▶ [Что сделать]
a. Формой какого слова, по словам автора форумной переписки, является «токо»?
b. Перепечатайте без изменений часть форумной переписки: начните с того места, где стоят слова «Zaya, have no», и остановитесь после слов «liked them. )».
c. Напишите, что могло бы идти дальше в форумной переписке после её последнего предложения.

BTW when speaking about animals, "кормить" means "to feed."
Ты покормил кота? — Did you feed the cat? http://otvet.mail.ru/question/24440158/

----------


## Zaya

> Надеюсь, это кому-нибудь (or вам) помогло.   
> Mojцa

 очарованный классикой Патрицио Буане 
сладкоголосая птица не нашей юности 
Как нафталиновое творчество 60-х [шестидесятых] 
Тут уж я его не разочаровал. 
Да, повезло парню с дядей, и нечего зубами скрипеть. Но ведь он и сам не промах, по крайней мере, по мнению звукорежиссера легендарной студии «Эбби Роуд» (Abbey Road) в Лондоне 
вперемешку с ароматами папиной пиццы 
получился на редкость душистым 
в такие дни ресторан переходит на спецобслуживание

----------

> He meant something like "they like to cook for people as much as to sing for them." Then he says "I remember that my father used to join the guests and entertain (amuse?) them."

  That's it, да! Я написала значить...  ::  that's wrong even in Serbian!  ::

----------

> Originally Posted by Mojca:)  Надеюсь, это кому-нибудь (or вам) помогло.

 Zaya, have no mercy! I appreciate your corrections so much!!!  ::   
I took a brief look at your answers - already, wow! I had to laugh at my Russian 'trips' at times! I will see now if I can figure out all the meanings with my huuuge dictionary and Google...  ::   
Mojca
PS: Funny cats! I think someone there кормит  ::   his cat with beer!  ::

----------


## Zaya

> PS: Funny cats! I think someone there кормит   his cat with beer!

 I'm glad that you liked them. )
I think you meant this comment. (:  

> не токо покормил себя любимого, еще и пивом пою....

 It means "I didn't only feed myself, I give myself some beer too." It was written by the user Блаженный Кот (and I have just noticed it))).  ::  "Токо" is a corrupt form of "только."

----------


## Zaya

> 1:45-1:52 сладкоголосый *???что???* нашей юности...  *современное или несовременное???* элегантности

 Oh, I didn't write the last one. ) So what I hear:
1:47
Сладкоголосая птица ненашей юности, жгучий темперамент несовременной элегантности. Ни тебе рваных штанов, ни жестких ритмов, ни кислотных текстов, сплошной ретрошик с итальянским акцентом.

----------

Очень спасибо, Zaya! Я дополнила мой перевод ::  Прошу тебя, поясни мне ещо эти два слова!  
получился на редкость душистым – *душистым* - в контексте музикального альбома?  *спецобслуживание* – ?  
(Я печатаю это с помощью фото RU-keyboard!!! Но очень счастлива поговорить по русски!  ::  )

▶ [Исходные данные]
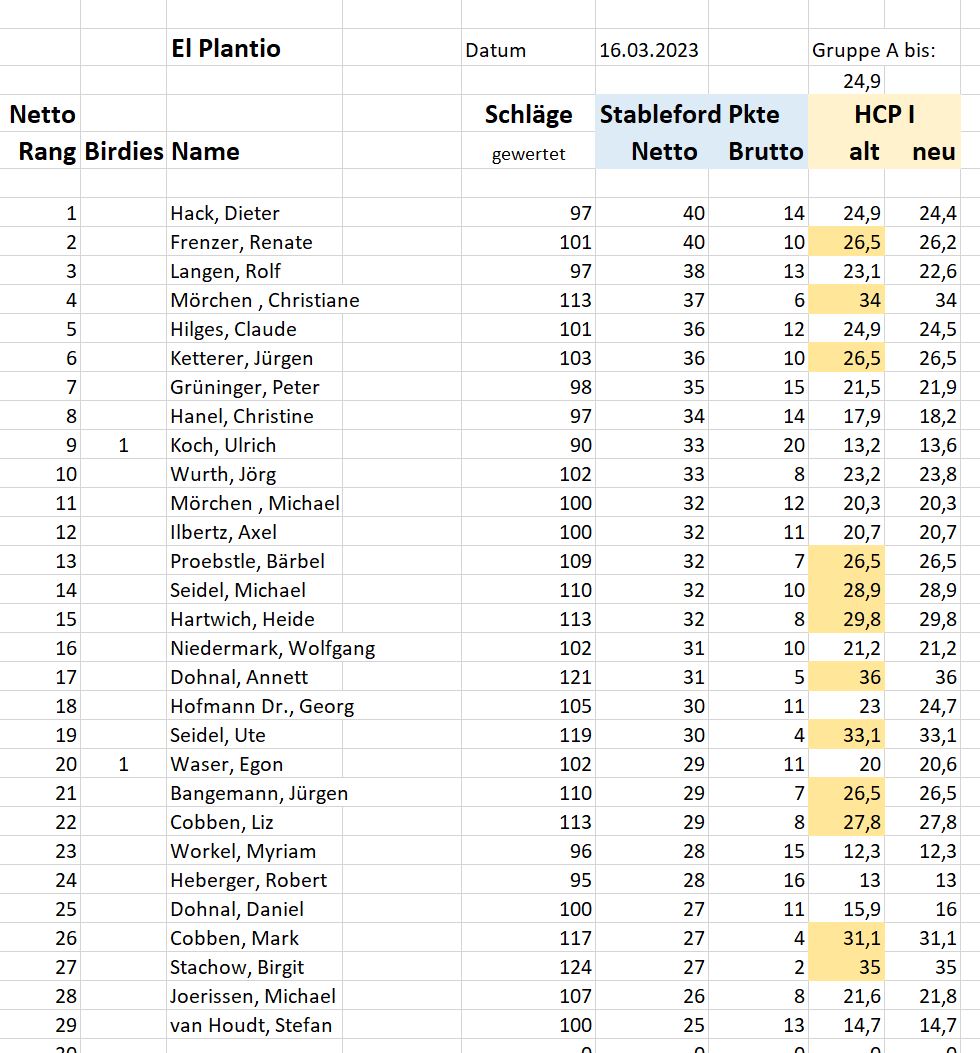This screenshot has width=980, height=1053.
Task: Select the Schläge value for Dohnal, Annett
Action: point(528,677)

▶ [Письменные ответы]
a. «Токо» — это искажённая форма слова «только».

b.
Zaya, have no mercy! I appreciate your corrections so much!!!  ::   
I took a brief look at your answers - already, wow! I had to laugh at my Russian 'trips' at times! I will see now if I can figure out all the meanings with my huuuge dictionary and Google...  ::   
Mojca
PS: Funny cats! I think someone there кормит  ::   his cat with beer!  ::

----------


## Zaya

> PS: Funny cats! I think someone there кормит   his cat with beer!

 I'm glad that you liked them. )

c.
----------

> не токо покормил себя любимого, еще и пивом пою....]
> It means "I didn't only feed myself, I give myself some beer too." It was written by the user Блаженный Кот (and I have just noticed it))).  "Токо" is a corrupt form of "только."

 Yes, that's why I thought he's talking in his cat's name...   ::   It would better not be true, though...  ::

----------

Oh, Zaya...  ::  I’m not quite sure what I hear here neither, and you are so nice   ::  ... would you type it down in Russian too???
3:18-3:21 но ....*?????*.... что город
Oh, and *Ни тебе*? 
You know, one of the ladies from Patrizio's forum somehow found this translation on the Internet  ::  She told me it's interesting although I thought they know everything about The Man already so it encouraged me to post it there anyway... He just released a 3rd album called Patrizio, and it will be in Europe and North America in early 2010.  www.patrizio.tv  ::

----------


## Zaya

3:18
Но было бы неверно утверждать, что город Штрауса привлекал их исключительно музыкальной культурой. Разрешение венской мэрии на открытие пиццерии <…> 
Остальное в следующий раз. (: Если кто-нибудь раньше меня не напишет.  ::

----------

> 3:18
> Но было бы неверно утверждать, что город Штрауса привлекал их исключительно музыкальной культурой.

 I heard it well!  ::  Thank you!!! Hvala!

----------


## Zaya

> Oh, and *Ни тебе*?

 I think you mean the beginning of the sentence "Ни тебе рваных штанов, ни жестких ритмов…" In this case "тебе" is an intensifying particle. (:  

> *тебе*  [теб*е*]  _частица разг._ 
> (_а также разг.-сниж._ те) 
> 2) Употр. при усилении значения отдельного слова или целого словосочетания (обычно в предложениях, имеющих противопоставление или в отрицательных предложениях).

 And "ни… ни" is a conjunction that is usually translated into English as "neither… nor." I don't know English good enough to translate into it  ::  but I think in this case three "no" before the nouns would do ("No torn trousers, no ..., no ..., ... only".).   

> спецобслуживание

  

> *спец...* 
> Начальная часть сложных слов, вносящая значение сл.: *специальный* (специнвентарь, спецкор, спеццех и т.п.).

 E.g. "спецкор" means "специальный корреспондент" (special correspondent).  ::

----------

Привет Zaya! Очень спасибо!!! 
Я прочитала твои ответи вчера ещё, но хотела ответить по русскому - а тогда мне надо времени...!  ::   
Понимаю объяснения! Я думала что спецобслуживание что-нибудь как шведский стол, но даже по английскому это зовут special service... когда-нибудь усложняю! (Эсли это исправное слово!?) 
Уф! Севодня от меня доcтаточно!  
Моjца  ::

----------

Аааа  ::  ! Только ещё одно слово!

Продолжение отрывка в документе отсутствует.